If you need to monitor when a user last accessed the site, maybe to gather stats of active and not active registered users, you can do it very easily in few lines of code.

add_action('template_redirect', function() {
  if (is_user_logged_in()) {
    update_user_meta(get_current_user_id(), 'last_visit', time());
  }
});

Of course you can attach your code to other hook, like the init hook. Attaching to template_redirect could avoid storing the last visit due to ajax call or other kind of requests.

That could be a wanted or unwanted behavior, it is up to you. To attach to the init event:

add_action('init', function() {
  if (is_user_logged_in()) {
    update_user_meta(get_current_user_id(), 'last_visit', time());
  }
});

The init event is fired to let all plugins to initialize after they have been loaded.
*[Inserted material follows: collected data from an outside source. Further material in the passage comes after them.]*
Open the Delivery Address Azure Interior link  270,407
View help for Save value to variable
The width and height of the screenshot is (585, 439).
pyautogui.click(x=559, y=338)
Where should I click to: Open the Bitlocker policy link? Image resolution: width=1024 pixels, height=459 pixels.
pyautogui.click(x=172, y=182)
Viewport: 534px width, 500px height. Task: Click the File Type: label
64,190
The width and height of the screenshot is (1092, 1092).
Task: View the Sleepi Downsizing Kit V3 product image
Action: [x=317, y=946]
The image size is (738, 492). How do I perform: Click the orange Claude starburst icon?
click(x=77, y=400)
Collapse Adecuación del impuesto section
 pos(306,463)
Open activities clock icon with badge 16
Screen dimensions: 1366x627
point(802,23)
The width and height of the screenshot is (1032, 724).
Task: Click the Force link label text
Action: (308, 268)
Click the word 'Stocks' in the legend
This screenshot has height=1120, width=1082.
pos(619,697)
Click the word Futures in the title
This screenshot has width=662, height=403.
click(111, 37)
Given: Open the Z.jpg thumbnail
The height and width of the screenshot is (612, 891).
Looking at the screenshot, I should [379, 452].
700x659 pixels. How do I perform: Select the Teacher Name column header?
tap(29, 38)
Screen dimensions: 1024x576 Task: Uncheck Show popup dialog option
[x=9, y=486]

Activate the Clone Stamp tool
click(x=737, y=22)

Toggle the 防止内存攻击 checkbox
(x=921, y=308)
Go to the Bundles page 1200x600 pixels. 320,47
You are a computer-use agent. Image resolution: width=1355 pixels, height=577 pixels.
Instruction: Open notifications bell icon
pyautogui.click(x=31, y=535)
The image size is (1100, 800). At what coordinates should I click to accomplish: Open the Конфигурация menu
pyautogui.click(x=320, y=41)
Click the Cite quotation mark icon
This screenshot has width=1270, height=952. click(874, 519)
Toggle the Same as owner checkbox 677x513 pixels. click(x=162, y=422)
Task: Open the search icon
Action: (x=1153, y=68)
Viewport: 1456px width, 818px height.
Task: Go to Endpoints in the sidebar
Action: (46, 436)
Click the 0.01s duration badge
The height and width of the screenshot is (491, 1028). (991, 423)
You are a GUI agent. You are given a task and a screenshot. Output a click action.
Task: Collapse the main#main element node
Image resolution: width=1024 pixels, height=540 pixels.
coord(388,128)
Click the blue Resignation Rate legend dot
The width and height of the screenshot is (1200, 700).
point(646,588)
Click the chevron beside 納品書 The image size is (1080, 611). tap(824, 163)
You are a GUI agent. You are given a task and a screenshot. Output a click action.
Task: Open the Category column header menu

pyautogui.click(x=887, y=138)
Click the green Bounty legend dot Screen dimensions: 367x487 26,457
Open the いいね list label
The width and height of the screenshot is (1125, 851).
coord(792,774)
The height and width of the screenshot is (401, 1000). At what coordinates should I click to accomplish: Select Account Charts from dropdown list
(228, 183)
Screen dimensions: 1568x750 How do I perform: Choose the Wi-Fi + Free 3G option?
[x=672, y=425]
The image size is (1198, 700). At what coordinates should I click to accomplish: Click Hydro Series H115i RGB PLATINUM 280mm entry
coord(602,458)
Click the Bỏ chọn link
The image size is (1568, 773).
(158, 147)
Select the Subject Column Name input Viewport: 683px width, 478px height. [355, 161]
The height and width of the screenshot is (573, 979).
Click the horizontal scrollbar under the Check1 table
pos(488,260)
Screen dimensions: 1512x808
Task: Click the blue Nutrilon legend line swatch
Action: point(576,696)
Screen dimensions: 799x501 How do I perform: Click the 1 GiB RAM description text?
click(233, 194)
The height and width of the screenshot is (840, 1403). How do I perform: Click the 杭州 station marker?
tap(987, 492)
If you need to track the user visit after all plugins have been initialized because you need one of them in your visit tracking function, you can alternatively add a low priority to your action (remember low corresponds to in high priority number!).

add_action('init', function() {
  if (is_user_logged_in()) {
    update_user_meta(get_current_user_id(), 'last_visit', time());
  }
}, 1000);

Or you can attach to the wp_loaded event which is the last one in the WP initialization process.

add_action('wp_loaded', function() {
  if (is_user_logged_in()) {
    update_user_meta(get_current_user_id(), 'last_visit', time());
  }
});

Note: all that reasoning is ok only if your installed plugins are well written!